My dad chose the 72 month option and I’ve always wondered why he did so. Maybe it’s because 72 months worth of salary is so much more impressive to have than just 18 months? But the long wait is such a buzzkill and my dad spent his 72 month package in less than 2 years, so the next 3 years were spent waiting for his monthly pension will kick in.
Great blog btw 🙂
Thanks for dropping by! 😀
My reasoning for the 60 month lump sum is control; you will have more control on your retirement money by putting it on other types of investments to at least match or even beat inflation, or as additional capital to your hopefully already existing business (I don’t suggest that people use their retirement money to fund a business for the first time). You’re right, the 18 months is basically free money since you will get a monthly pension afterward. But I think this is an opportunity to get a huge amount that they can then divide between living expenses for the next 5 years while putting the remaining money on tiered investments that can match or beat the inflation. I think especially for the ambitious young people in government who will retire in 25-30 years, the 60-month lump sum can actually amount to 1x million or more if salaries are adjusted regularly. So say, put some of that money on CDs or time deposits that will mature in the next years when you think you’ll need the money while putting some aside for more long-term goals since people are living longer and longer nowadays thanks to science. Instead of relying on your monthly pension(the value of which diminishes annually due to inflation), you can actually use the lump sum to further diversify your retirement fund sources.
Edited to reflect that I’m a dumbass and that 5 years only have 60 months.
Hey. I wonder why you said 72 months lump sum? Shouldnt it be 60 months?

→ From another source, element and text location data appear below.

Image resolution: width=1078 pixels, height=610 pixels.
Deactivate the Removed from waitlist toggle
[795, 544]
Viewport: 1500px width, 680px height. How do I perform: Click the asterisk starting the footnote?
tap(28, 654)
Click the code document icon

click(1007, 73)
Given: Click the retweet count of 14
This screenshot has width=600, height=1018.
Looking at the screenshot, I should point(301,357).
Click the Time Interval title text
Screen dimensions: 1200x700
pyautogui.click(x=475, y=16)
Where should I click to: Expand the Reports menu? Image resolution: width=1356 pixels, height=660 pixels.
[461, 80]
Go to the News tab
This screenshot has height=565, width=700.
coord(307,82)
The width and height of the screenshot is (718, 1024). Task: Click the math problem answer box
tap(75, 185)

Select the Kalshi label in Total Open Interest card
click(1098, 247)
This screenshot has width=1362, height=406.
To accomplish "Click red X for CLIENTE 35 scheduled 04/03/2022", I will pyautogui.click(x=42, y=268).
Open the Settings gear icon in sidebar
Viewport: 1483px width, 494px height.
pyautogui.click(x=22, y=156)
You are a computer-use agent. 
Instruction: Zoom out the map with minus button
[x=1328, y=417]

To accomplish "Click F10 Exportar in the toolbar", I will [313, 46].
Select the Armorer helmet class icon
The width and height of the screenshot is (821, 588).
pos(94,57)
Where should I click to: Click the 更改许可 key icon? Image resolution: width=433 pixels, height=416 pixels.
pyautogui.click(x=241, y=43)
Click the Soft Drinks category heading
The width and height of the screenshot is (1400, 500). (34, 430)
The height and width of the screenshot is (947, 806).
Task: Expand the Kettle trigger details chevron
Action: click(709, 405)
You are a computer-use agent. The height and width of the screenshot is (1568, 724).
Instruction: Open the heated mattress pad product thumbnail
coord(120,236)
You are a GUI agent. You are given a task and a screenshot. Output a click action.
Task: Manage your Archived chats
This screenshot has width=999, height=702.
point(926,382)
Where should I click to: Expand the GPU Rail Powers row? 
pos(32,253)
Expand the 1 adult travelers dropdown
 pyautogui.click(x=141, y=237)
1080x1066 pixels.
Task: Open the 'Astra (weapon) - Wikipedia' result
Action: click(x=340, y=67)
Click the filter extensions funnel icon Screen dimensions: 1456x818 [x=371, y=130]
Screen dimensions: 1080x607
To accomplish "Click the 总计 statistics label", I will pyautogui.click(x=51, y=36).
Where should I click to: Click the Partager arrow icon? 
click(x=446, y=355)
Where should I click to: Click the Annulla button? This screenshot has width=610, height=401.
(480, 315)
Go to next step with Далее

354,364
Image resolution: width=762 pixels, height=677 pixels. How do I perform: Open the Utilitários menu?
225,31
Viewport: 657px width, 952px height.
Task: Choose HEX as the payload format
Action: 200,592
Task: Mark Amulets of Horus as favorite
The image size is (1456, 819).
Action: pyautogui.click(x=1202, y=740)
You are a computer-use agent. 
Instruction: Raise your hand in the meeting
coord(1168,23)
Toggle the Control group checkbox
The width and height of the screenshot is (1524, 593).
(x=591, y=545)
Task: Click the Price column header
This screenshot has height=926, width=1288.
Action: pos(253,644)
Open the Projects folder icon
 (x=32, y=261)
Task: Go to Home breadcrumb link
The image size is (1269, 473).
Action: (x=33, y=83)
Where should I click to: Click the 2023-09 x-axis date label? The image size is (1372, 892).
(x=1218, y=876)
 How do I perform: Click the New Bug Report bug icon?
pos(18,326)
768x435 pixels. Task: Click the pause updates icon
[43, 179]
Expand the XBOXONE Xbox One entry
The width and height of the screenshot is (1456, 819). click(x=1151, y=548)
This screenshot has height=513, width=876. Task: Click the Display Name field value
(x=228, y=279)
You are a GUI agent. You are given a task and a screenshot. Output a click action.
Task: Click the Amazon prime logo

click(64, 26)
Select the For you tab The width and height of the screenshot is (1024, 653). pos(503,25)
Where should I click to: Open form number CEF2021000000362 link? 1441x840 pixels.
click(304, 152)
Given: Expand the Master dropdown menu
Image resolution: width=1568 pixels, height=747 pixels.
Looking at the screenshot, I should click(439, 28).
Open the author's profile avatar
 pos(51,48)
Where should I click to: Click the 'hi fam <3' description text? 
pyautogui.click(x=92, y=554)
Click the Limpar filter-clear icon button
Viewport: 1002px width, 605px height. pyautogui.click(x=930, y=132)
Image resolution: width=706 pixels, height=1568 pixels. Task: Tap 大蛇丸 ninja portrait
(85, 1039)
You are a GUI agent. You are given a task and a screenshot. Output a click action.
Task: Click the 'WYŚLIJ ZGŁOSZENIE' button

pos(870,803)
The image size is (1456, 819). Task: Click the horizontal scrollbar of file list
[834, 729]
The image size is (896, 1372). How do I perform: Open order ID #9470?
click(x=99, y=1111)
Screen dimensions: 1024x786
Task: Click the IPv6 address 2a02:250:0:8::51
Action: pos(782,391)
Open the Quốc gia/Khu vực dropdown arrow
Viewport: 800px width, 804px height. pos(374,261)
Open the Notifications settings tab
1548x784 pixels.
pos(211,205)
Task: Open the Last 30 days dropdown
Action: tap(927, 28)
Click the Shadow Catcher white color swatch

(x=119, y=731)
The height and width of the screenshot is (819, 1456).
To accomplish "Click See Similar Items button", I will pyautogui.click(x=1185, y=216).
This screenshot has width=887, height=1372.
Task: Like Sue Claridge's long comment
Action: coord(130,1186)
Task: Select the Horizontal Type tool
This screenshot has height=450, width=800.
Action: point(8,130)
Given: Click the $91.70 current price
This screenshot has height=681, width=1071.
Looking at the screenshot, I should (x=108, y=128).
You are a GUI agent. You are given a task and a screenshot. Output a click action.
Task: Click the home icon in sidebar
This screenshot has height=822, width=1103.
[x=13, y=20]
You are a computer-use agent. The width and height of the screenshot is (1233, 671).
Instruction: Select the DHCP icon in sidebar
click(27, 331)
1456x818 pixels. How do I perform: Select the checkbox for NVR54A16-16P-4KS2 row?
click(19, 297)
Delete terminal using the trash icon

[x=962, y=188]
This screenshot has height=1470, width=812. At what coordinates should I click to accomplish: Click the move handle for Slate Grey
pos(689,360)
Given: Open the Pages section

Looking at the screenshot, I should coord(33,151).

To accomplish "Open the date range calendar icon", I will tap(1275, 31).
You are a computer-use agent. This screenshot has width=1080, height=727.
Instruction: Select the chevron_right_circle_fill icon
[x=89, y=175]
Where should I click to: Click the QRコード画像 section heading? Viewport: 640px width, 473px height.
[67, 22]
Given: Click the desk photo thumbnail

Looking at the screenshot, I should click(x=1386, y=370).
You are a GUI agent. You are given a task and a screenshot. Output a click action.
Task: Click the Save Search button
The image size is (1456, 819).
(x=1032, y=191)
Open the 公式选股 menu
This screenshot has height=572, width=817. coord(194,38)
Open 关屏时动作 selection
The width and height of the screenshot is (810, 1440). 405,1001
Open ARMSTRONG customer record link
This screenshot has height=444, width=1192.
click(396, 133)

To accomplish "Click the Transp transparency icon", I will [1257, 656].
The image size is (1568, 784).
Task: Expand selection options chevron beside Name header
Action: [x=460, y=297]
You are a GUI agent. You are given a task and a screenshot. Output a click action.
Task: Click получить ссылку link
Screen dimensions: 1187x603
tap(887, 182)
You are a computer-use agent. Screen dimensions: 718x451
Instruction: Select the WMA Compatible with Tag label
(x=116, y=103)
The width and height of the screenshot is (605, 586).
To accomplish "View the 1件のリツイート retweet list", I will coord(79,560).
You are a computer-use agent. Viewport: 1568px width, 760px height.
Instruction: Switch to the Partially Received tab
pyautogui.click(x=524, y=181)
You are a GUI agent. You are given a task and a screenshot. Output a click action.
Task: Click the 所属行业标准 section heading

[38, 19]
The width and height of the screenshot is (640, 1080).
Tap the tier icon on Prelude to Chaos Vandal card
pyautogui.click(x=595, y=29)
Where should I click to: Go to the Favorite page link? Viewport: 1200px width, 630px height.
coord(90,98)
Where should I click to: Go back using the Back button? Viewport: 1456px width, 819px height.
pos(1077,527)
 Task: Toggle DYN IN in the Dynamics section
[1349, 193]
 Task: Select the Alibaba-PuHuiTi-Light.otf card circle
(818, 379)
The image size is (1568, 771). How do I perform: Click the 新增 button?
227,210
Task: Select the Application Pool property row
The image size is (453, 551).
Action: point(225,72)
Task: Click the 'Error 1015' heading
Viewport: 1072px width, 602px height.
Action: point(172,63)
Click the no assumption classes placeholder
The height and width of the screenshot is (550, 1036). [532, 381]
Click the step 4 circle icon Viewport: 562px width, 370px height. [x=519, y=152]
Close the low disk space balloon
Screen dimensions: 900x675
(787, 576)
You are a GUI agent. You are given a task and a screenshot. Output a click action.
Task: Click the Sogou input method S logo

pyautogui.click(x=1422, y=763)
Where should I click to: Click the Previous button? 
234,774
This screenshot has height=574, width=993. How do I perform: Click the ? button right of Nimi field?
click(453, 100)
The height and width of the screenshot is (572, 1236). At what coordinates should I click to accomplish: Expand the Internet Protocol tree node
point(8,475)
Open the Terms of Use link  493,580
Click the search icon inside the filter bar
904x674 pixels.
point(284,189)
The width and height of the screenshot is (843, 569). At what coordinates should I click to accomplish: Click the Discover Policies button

“SECTION 13. Retirement Benefits. — (a) Retirement benefit shall be:
“(1) the lump sum payment as defined in this Act payable at the time of retirement plus an old-age pension benefit equal to the basic monthly pension payable monthly for life, starting upon expiration of the five-year (5) guaranteed period covered by the lump sum; or
“(2) cash payment equivalent to eighteen (18) months of his basic monthly pension plus monthly pension for life payable immediately with no five-year (5) guarantee.
Hey, thanks for bringing that up. Corrected the incorrect info.
PERA is a good alternative but not as good as the 401k for US persons since the limit is 100k only per person per year. Our (my wife and I) PERA account under BPI is now under process and for anyone who had a hard time applying for PERA with BDO both online and in their main office (which we did), I highly recommend Joyce Natural of BPI Asset Management email@example.com . She walked us through the paper works, explained things we needed to know and is very professional. – Carlo
Thank you for sharing your experience with us. Yes, I agree, PERA is not as good as the 401k esp in terms of investment vehicles to put our money in.
Saved as a favorite, I love your website!
Hi KatieScarlett, really great Blog you have here. Recently followed you on FB too! Would you recommend doing voluntary SSS contributions for OFW’s or Self Employed individuals or would our money be better invested elsewhere?
For ‘investment’ or retirement purposes, absolutely not. But, I will still encourage you to contribute to SSS as Ofw or self-employed if you can afford it because our contributions finance the retirement of elderly Filipinos.